As you can see, I founded some key information about the page including the referring domains, organic keywords, organic traffic and backlinks! I also got access to the UR(URL Rating) and DR(Domain rating). All of these statistics enabled me to learn about the competition and how strong they are when it comes to ranking for the same keyword.

On the same page, I also checked its backlink profile.

Clearly, it is gaining good backlinks for the past three months which is enabling it to rank higher.

You can also learn about the organic search and as well as the

If you want to go further into the URL, you can also check out the new, lost and broken backlinks including referring domains. These options are available on the left menu as shown below.

But, the main fun starts when you start exploring whole domains with the site explorer tool as you can use it to explore your competitors. For example, you can learn about your competitor and how they go ahead with their search engine optimization strategy.

Core Tool: Keyword Explorer

Ahrefs also lets you do a proper keyword research. Their keyword explorer tool is a complete solution to your keyword research and with it you can search different search engines including Google, Bing, Amazon, YouTube and even Yandex.

To get started, you need to select the search engine for which you want to do keyword research and then type in the keywords either by comma or newline.

Before you go and search for the keyword(s), you can also choose to change the location where you want the data from. As you can see from the above screenshot, we have selected the United States. This is really helpful as it lets you do local targeting and learn how the keyword is performing in a particular area.

The tool will return key aspects about the keyword(s), including keyword difficulty, volume, clicks, and CPC. You can further expand the keyword details by clicking on it.

If you click the “PS5” keyword, you will get the following information with decent graphs to visualize them.

This way you can find out the best keyword to target for your business by finding out keywords that are easier to rank. You can also compare keywords and make decisions accordingly. It also generates new keyword suggestions which is better than other keyword research tools.

But, one thing that I also noticed is that the keyword suggestions are not always related to your query. This means you need to go through some unrelated keywords and then create a customized keyword research report.

If you do not want to go through the process of refining keyword suggestions, then I would suggest checking out SEMRush which provides better and more in-depth keyword suggestions.

Core Tool: Site Audit

Site Audit is the next core tool that I am going to cover. The tool lets you complete site audits and learns about the technical problems with your site.

To get started, you need to click on Site audit at the top menu. From there, click on “new project” and then add the domain name. You can run site audits on any site of your choice, including competitors. If you own a site, it will help you customize the crawl and get better results out of it. So, if you add a site that is not yours, the crawl speed will be limited to one request per two seconds.

However, not all of your competitors will be crawlable. To test this, I tried to crawl a popular WordPress based site, www.codeinwp.com.

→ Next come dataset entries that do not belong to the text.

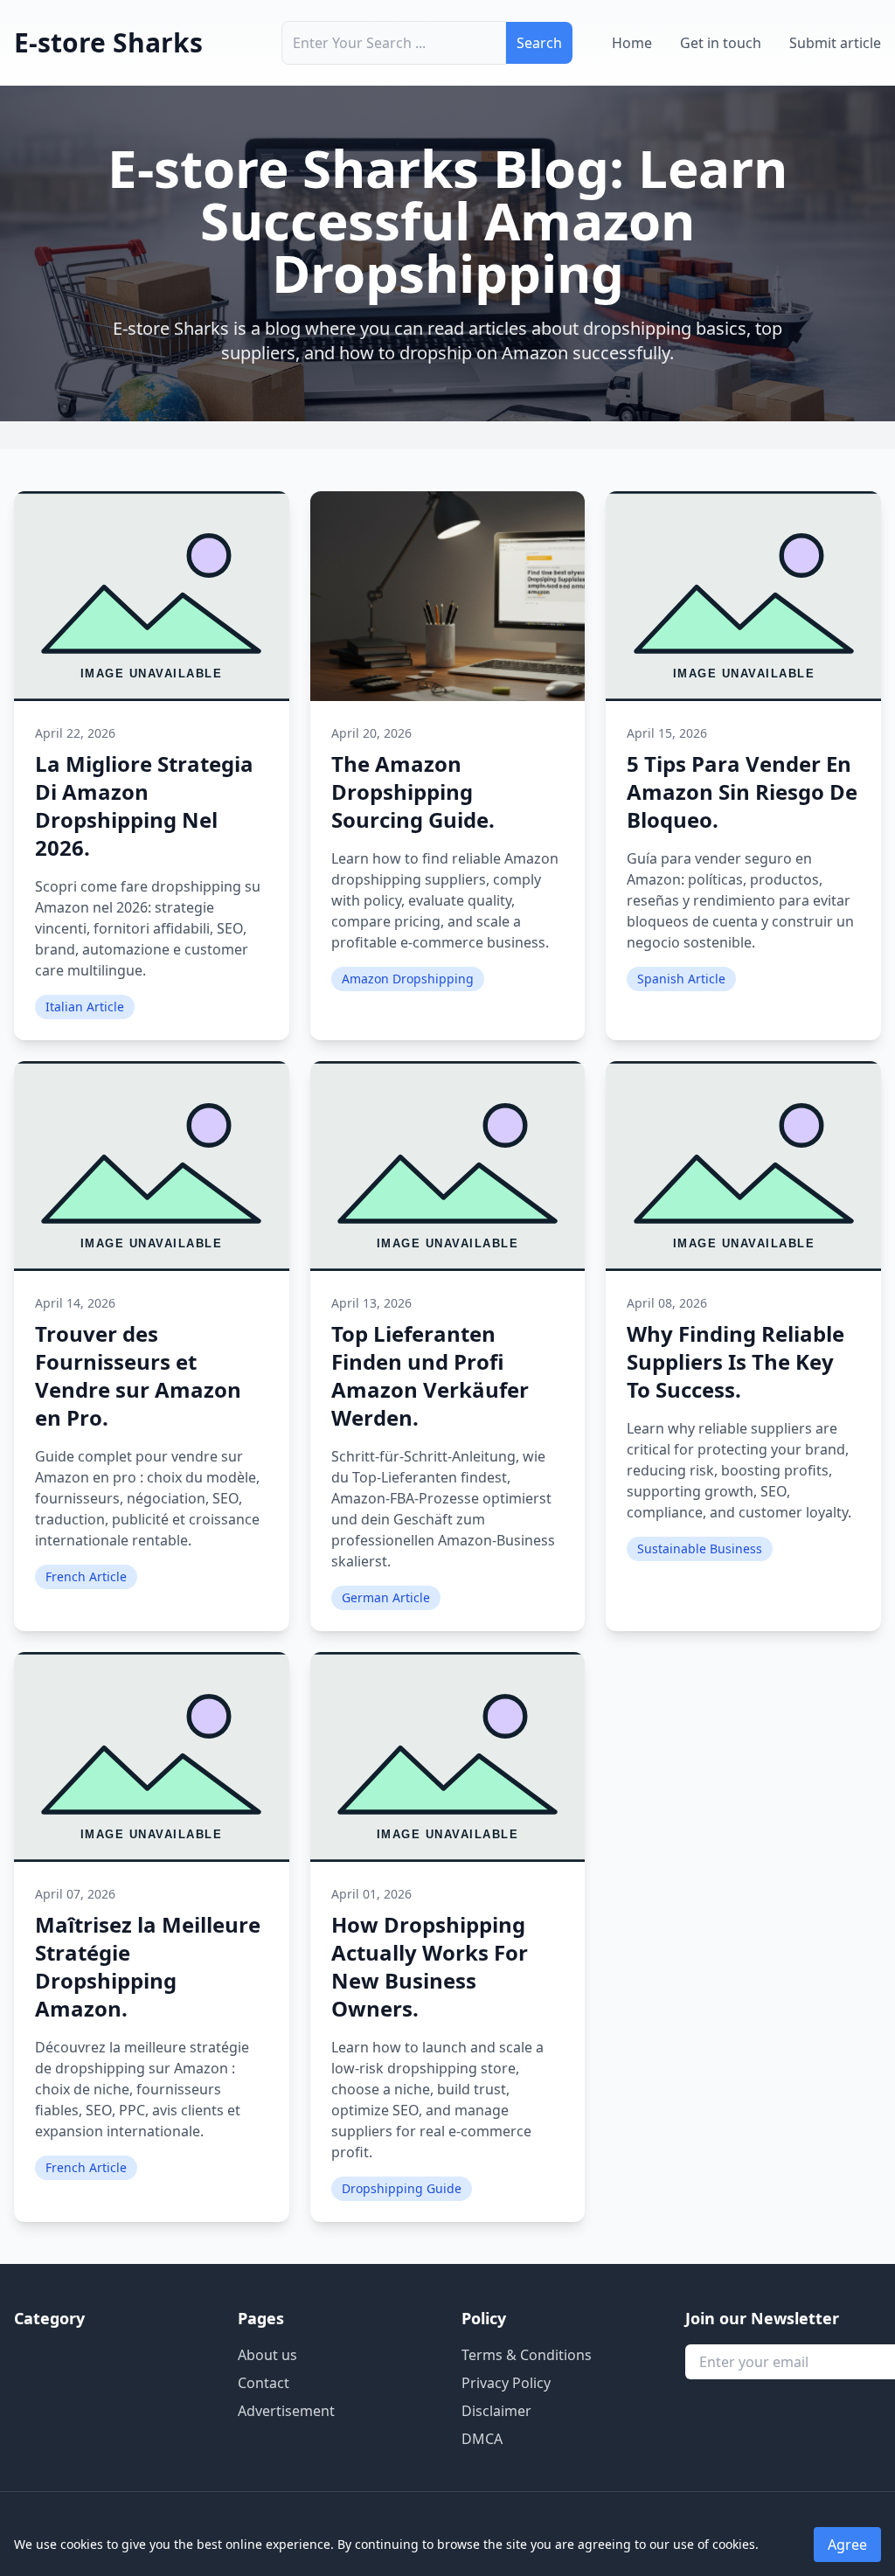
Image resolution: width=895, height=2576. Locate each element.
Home (632, 42)
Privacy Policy (506, 2382)
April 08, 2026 (667, 1303)
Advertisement (286, 2410)
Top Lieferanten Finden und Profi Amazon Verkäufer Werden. (430, 1375)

The tool straight away gave me a 403 error, which means that the site is configured to block crawl requests like these, but are open to Google search engine crawlers. This is done to protect the site information from competitors or malicious actors looking to find vulnerabilities.

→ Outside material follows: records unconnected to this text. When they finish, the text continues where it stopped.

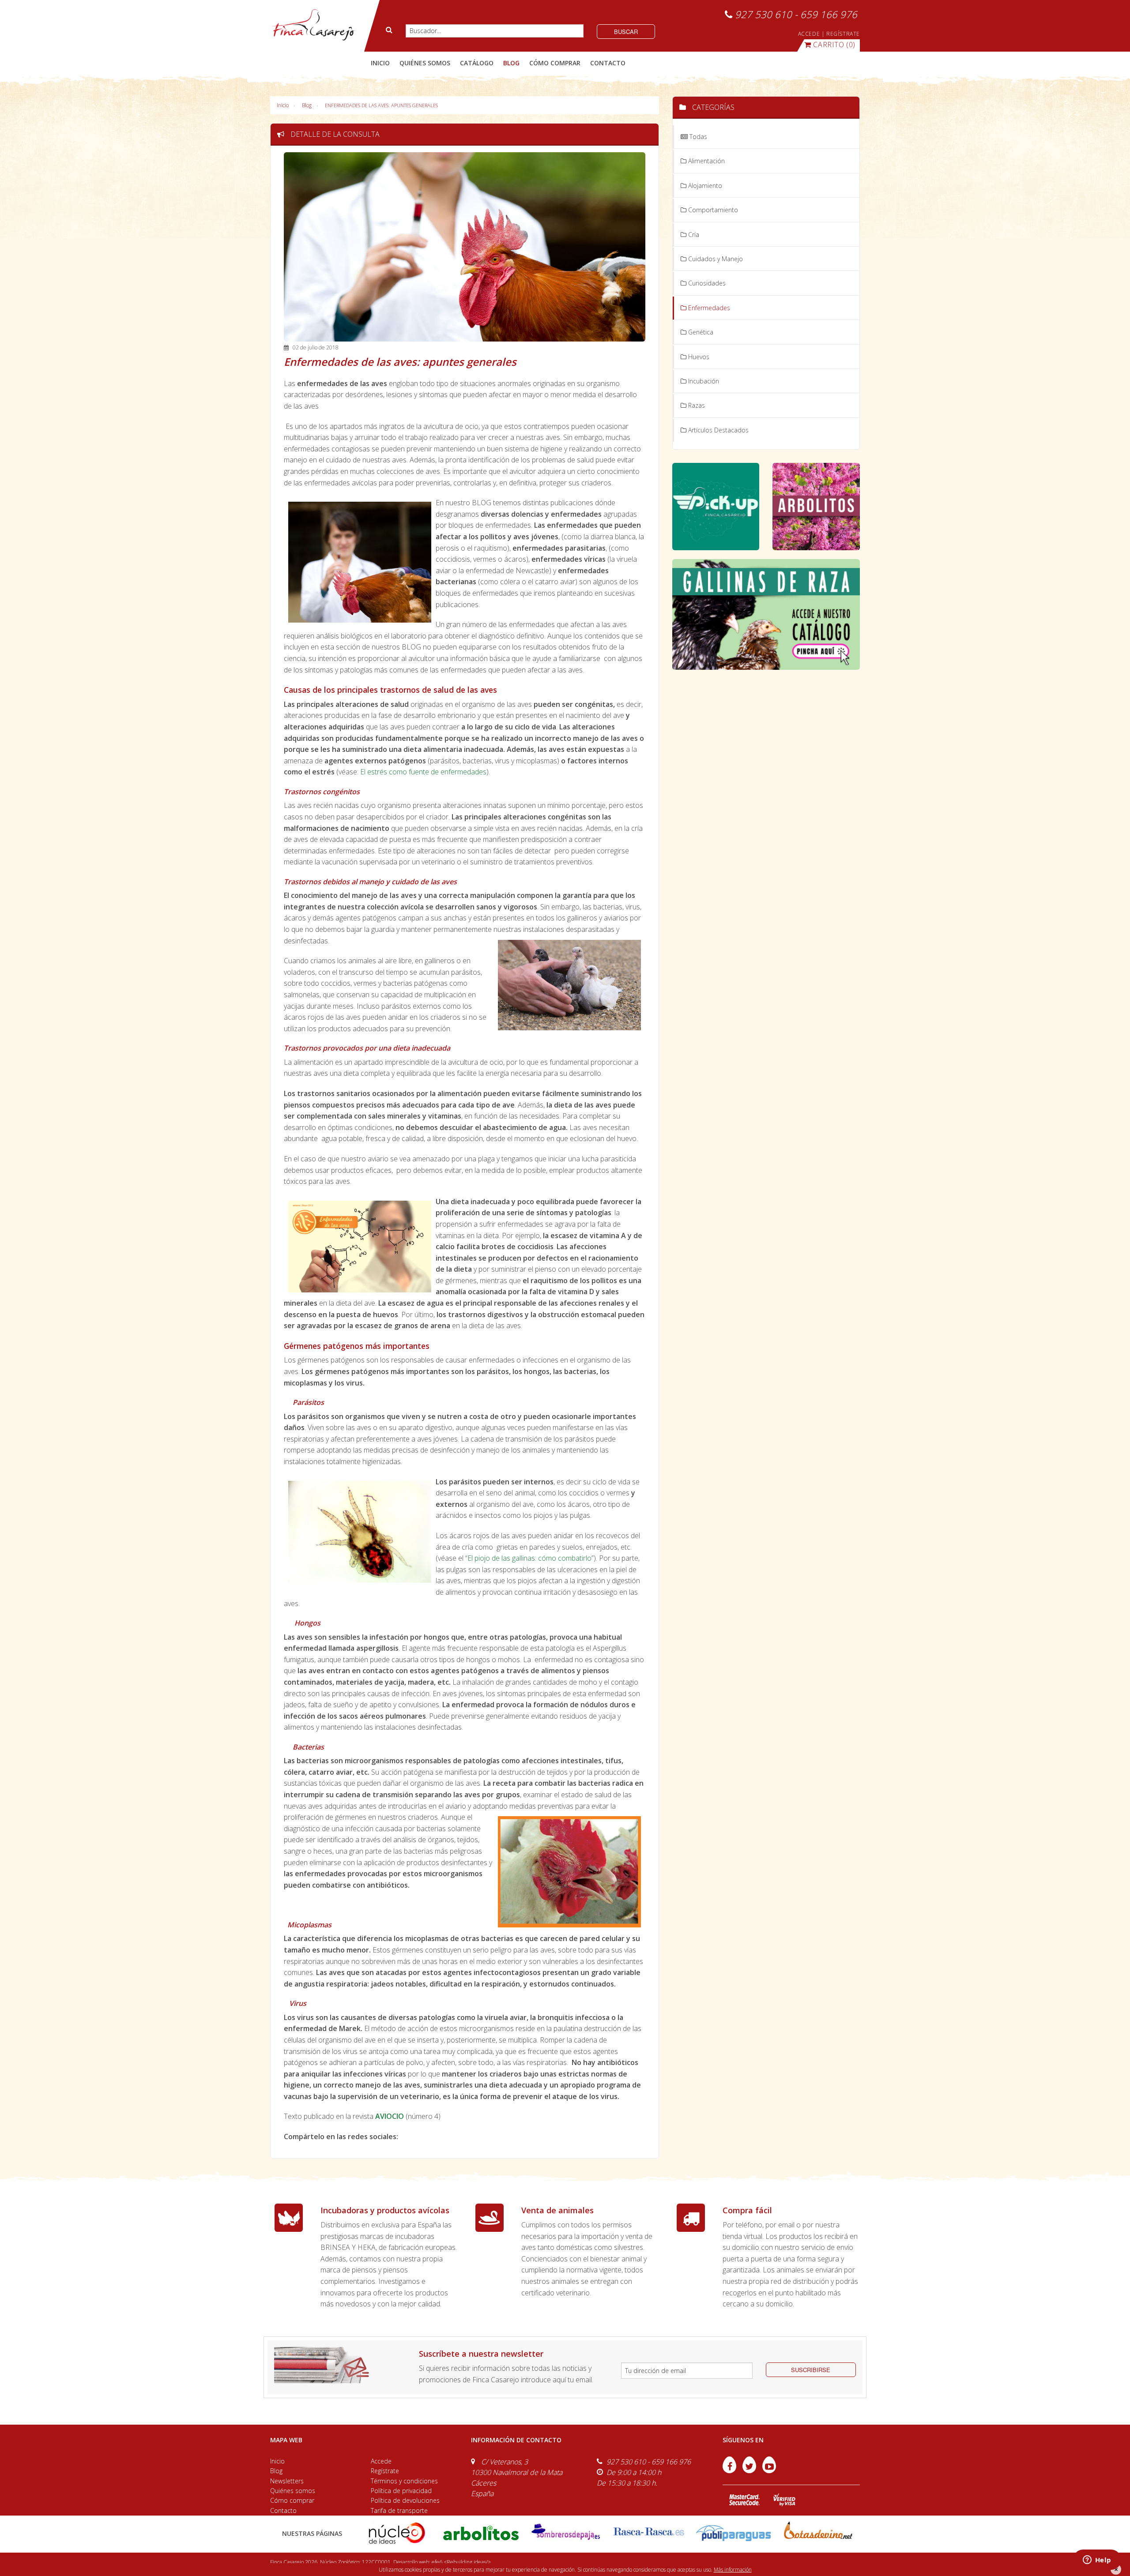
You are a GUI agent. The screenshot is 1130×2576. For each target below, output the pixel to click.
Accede (381, 2461)
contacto (607, 63)
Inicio (380, 63)
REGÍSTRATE (843, 34)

So, what I did is run the crawler on my own site. At the time of writing, the crawling is still going on, and it already found tons of issues on my site.

Overall, the site audit tool is excellent for figuring out your own site’s technical problems and looking at competitor sites, only if they are crawlable.

Core Tool: Rank tracker

The rank tracker is one of my favorite tools in Ahrefs. With it, you can track keywords and their rankings. To make it useful, you need to put in at least one keyword to track. The keyword will be tracked by the tool and how it changes over time.

Sounds cool, right? However, the rank tracker is limited when it comes to updating ranks daily. If you choose the Lite plan, the update frequency is set to seven days. In comparison, the standard is set to update every five days. The advanced and agency plan updates the keyword position every three days.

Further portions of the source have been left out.